DJ Digital Logic, also known as Jeremy Klein, a junior majoring in computer science, delivers some of the sickest beats on campus. Raised in LA, Jeremy got his start in high school hosting small parties with his friends. Once he came to Wash U, Jeremy upgraded his equipment and started performing around campus in dorms and other informal venues. After winning the WU DJ Battle last spring, he opened for Cold War Kids at W.I.L.D. alongside the acclaimed DJKeeno. Describing his performances, Jeremy says, “I like as much energy and jumping and sweat as possible. I love the crowded, high-energy feel. I think it makes people a lot more comfortable dancing when there’s a really small space and a lot of people cause they don’t really have the choice. Either they’re dancing, or they’re being hit by people dancing. I like that environment.”
Kuumba.tv: Where did you get your start?
Jeremy: I’d spend hours on my friend’s mixer at his desk, this little tiny mixer, about half the size of this (points to his own software), and we’d just mess around for hours everyday. And eventually I wanted to keep doing it at home, so I bought my own mixer and invested a little money and started doing parties. My friends and I would host a party and just take turns DJ’ing and things like that. And eventually when I got to Wash U, I sort of found places to continue DJ’ing, mostly at the Sammy basement. [That] was a huge one freshmen year. And from there on, name spreads and people contacted me, and here I am.
Kuumba.tv: Who inspires you? Who are your role models?
Jeremy: I get a lot of influence from a lot of different styles of music. I consider myself to be pretty diverse as far as musical tastes. I listen to everything from, like, metal to electronic to hip-hop to classic rock, and so I guess Radiohead is one of [my] hugest inspirations. The way that they put things together is incredible. On the other hand, you have these powerhouse DJs like Justice, and Boys Noize, and MSTRKFT and Diplo.
Kuumba.tv: So how does it feel? Like what are your emotions like before the concert, during, and after?
Jeremy: So when I first hear about a gig I’m going to do, I’m always really excited and so ready to go, and I’m putting together my set, and I’m like ‘this drop is gonna be so phat and everyone’s gonna love this.’ And then I’ll get to like the day of or a few hours before, and that’s when I start to get nervous if it’s a big thing. The little things I’m pretty used to by now. But if it’s a big event like W.I.L.D. or Cicero’s, I get a little stage fright. But after my first song goes down, I’m all fun from there on out. I just love feeling off the crowd and being in my element on stage.
Kuumba.tv: What’s the process of being a DJ like?
Jeremy: Most of what I do is improvisation. As for, like, the complete set, I’ll feel out what the crowd is feeling, whether I should pick up the tempo or drop like a really heavy drop at a certain moment if I have the crowd at a certain height, but I want to push it over.

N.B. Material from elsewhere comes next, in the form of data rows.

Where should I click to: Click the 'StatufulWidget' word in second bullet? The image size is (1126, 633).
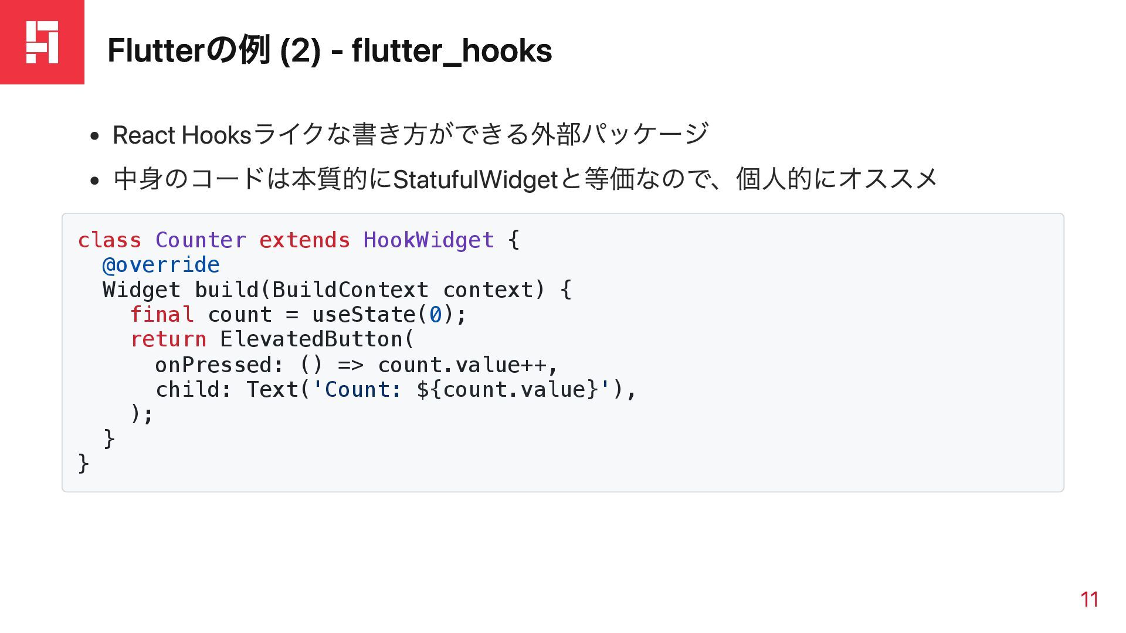coord(475,179)
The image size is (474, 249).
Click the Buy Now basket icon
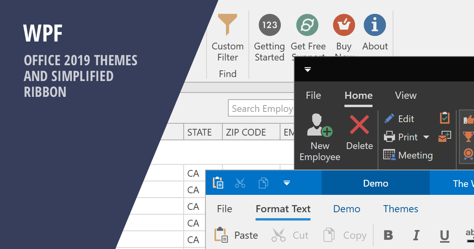pyautogui.click(x=344, y=25)
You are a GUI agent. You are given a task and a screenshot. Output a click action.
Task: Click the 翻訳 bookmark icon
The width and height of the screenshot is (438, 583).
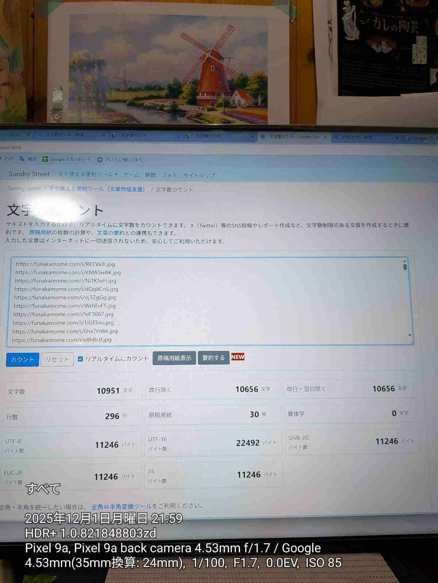(22, 159)
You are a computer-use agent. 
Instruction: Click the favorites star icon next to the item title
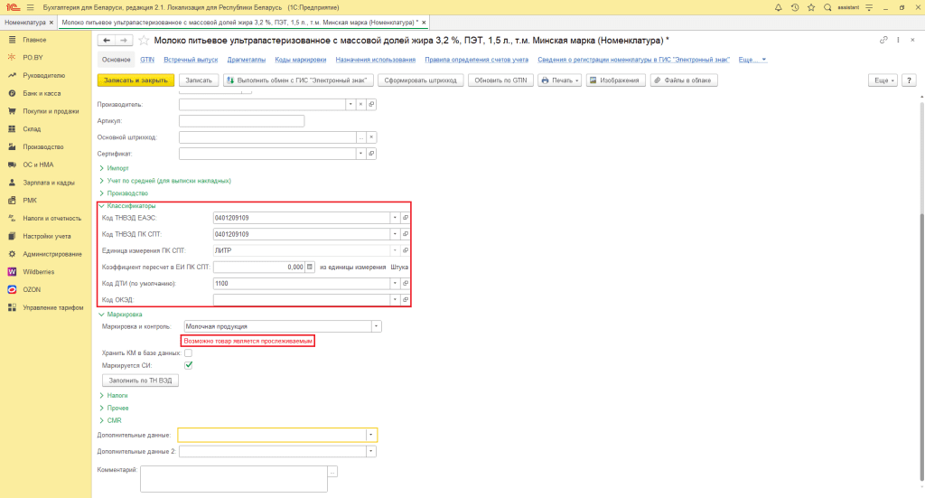coord(143,41)
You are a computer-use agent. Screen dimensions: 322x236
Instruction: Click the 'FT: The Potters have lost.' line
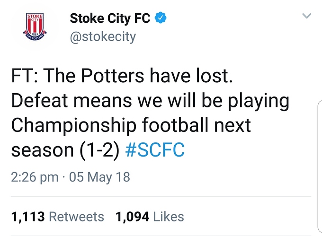(122, 76)
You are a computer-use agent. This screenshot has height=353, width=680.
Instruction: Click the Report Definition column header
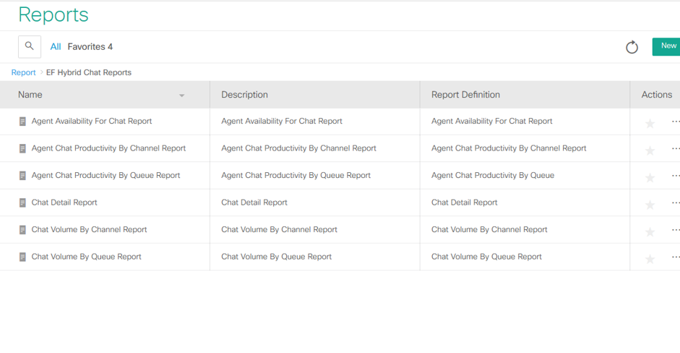(x=465, y=95)
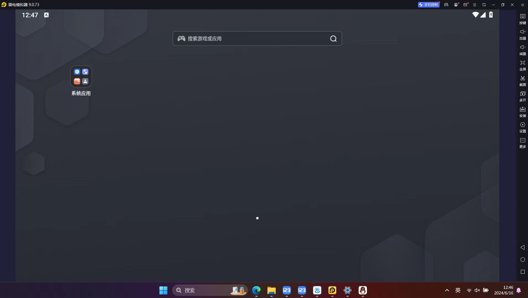Take a screenshot with 截图 scissors icon
Image resolution: width=528 pixels, height=298 pixels.
pyautogui.click(x=522, y=80)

It’s really feeling out what’s going on. Rarely do I go into a set, ’100% this is what Im going to play.’
Kuumba.tv: Where do you see yourself going next? Specifically, I know you do engineering in computer science, like how do you see things mixing, or if you even do?
Jeremy: I’m hoping to be able to develop software that will help music and that will inspire creative thought within music…I’d like to sort of apply some of my computer science and computer engineering knowledge to my music in the future.